Coronavirus cases in the United States are at their highest level since tracking began at the beginning of March, according to the New York Times. Thirty-eight states have seen an increase over the past 14 days, including Texas, South Carolina and Michigan, three of the four states where the PGA Tour has played in the four weeks after its three-month hiatus due to the pandemic. The fourth state, Connecticut, has had mostly the same amount of cases.
Webb Simpson says he knows where he’s safe.
“I mentioned to the commissioner last week that based on our numbers, our stats, I told him the safest place anyone can be in the United States right now is on the PGA Tour,” he said before play at this week’s Rocket Mortgage Classic in Detroit. “I mean, we had at that point, that conversation, we had I think seven out of 2,300, 2,400 positive, which is amazing. So the lengths that the Tour is going to to make sure every place we go is safe and secure and our testing and all that, I feel very good about being out here.”
In all, six players have received positive tests on the Tour – Nick Watney at the RBC Heritage two weeks ago; Cameron Champ before the Travelers; Denny McCarthy at the Travelers; and Dylan Frittelli, Harris English and Chad Campbell before the Rocket Mortgage. Simpson, himself, withdrew from last week’s Travelers Championship as a precaution after one of his daughters tested positive for the coronavirus.
Simpson said his daughter’s test was “a fluke thing.”
She had banana stuck in her throat, his wife, Dowd, wanted to make sure their daughter’s tonsils were not swollen, and a coronavirus test came back positive. His daughter was tested again, as were he, Dowd and their other four children, and all results came back negative.
“We felt confident that she never had it,” said Simpson, whose withdrawal came one week after winning the RBC Heritage. “Never had any symptoms, no one else had it. We felt great, but obviously a lot of support I felt not only dropping out of Travelers, but just from everyone wishing my daughter well. And it’s a bit odd, I feel like in this pandemic, because a lot of times people might have it and they don’t have any symptoms, or a case like my daughter’s, who we don’t believe had it, and you’re getting these well wishes. So it’s a bit of an odd time.”
Simpson has found comfort in the Tour.
Before the first tournament back, the Charles Schwab Challenge three weeks ago, players were issued protocols that detailed safety on and off the course. They’ve also been revised more than five times, including Wednesday night, when the Tour said it will now allow asymptomatic players and caddies who tested positive back into competition after receiving two negative tests 24 hours apart without symptoms.

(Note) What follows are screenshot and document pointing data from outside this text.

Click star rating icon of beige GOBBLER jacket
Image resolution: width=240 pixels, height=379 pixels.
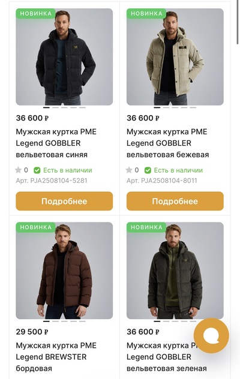(x=129, y=170)
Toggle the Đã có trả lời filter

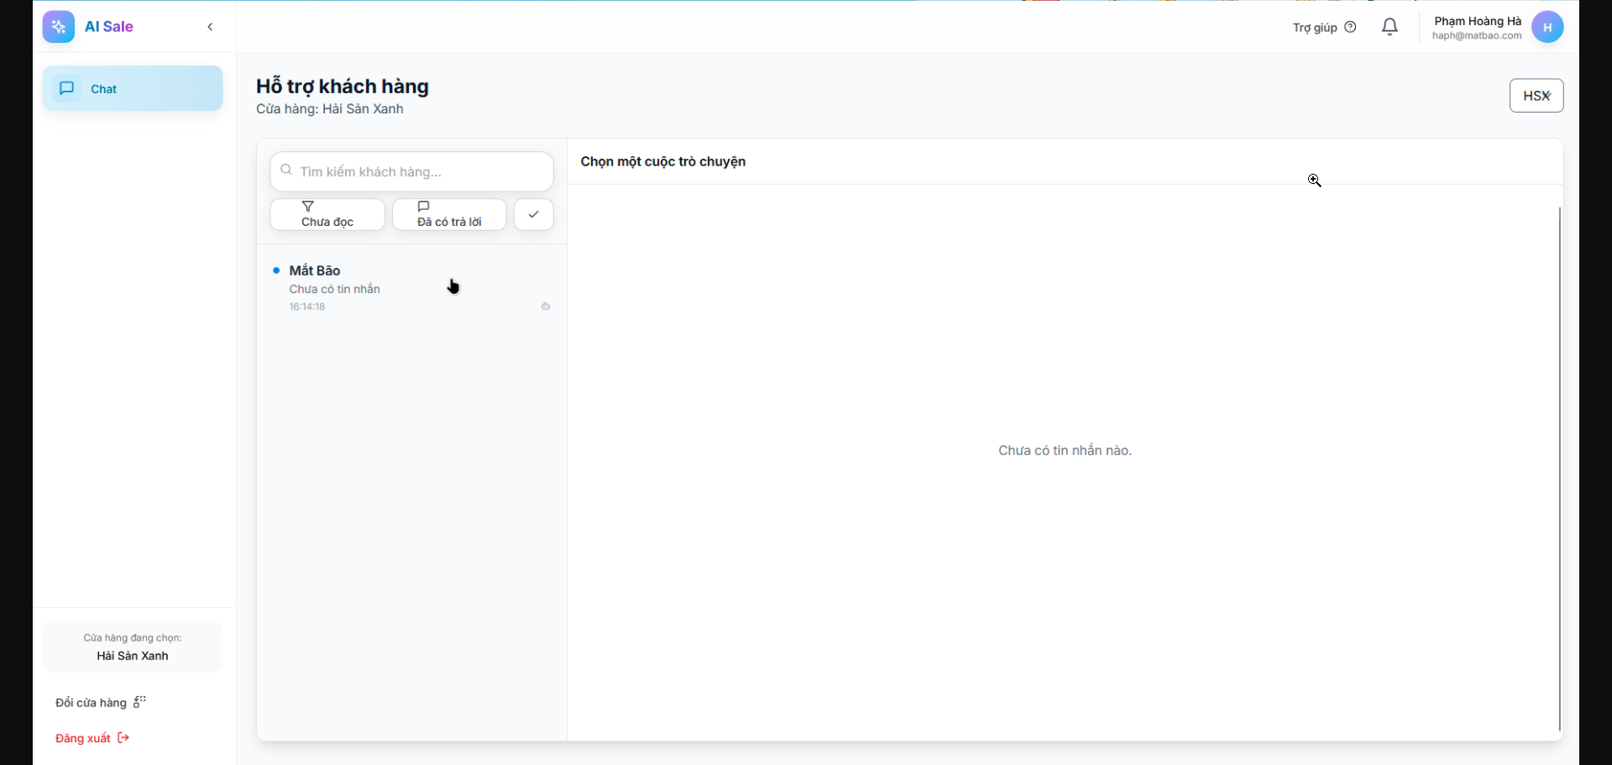pos(449,214)
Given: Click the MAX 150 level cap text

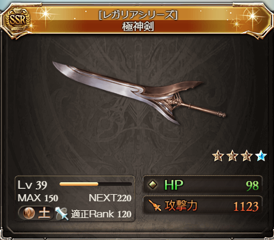Looking at the screenshot, I should pyautogui.click(x=38, y=198).
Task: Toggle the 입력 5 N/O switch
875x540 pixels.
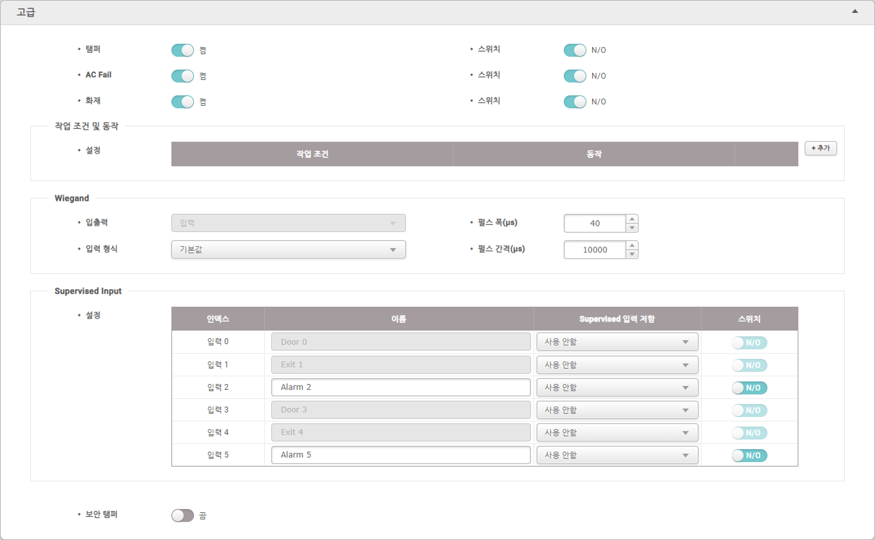Action: [x=749, y=456]

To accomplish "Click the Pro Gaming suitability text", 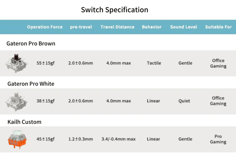I will 218,139.
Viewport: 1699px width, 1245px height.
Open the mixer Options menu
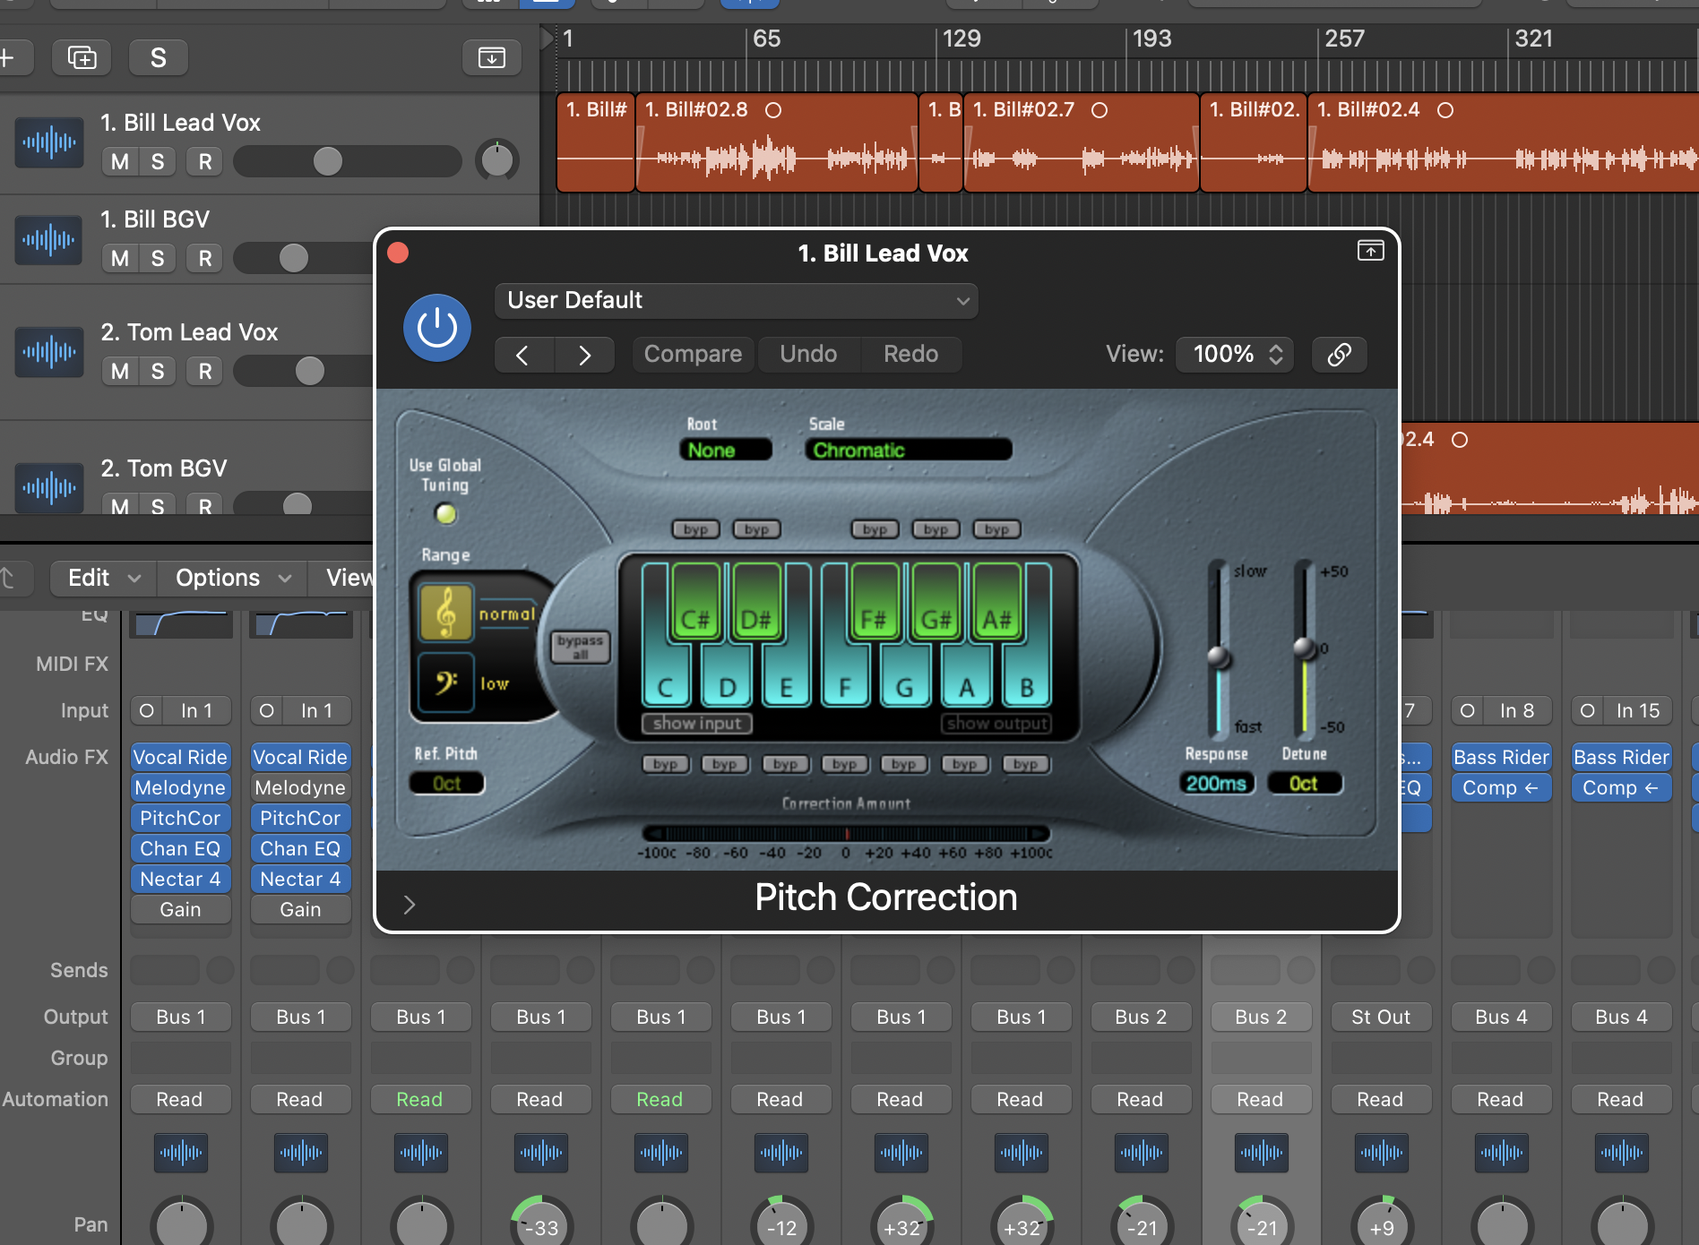pyautogui.click(x=232, y=578)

Simpson said the players, too, are being more accountable.
“I think this being the fourth tournament, I think guys are so aware of how easy it is to catch this disease that I think everyone else is becoming more strict,” Simpson said. “That first week at Colonial, there were still fist bumps after the round, closer contact I think on the range or player dining. There’s way less of that now. Now, nobody’s touching; maybe an elbow here or there. I’m definitely seeing how it’s affecting everyone, not just those who have had contact with someone.”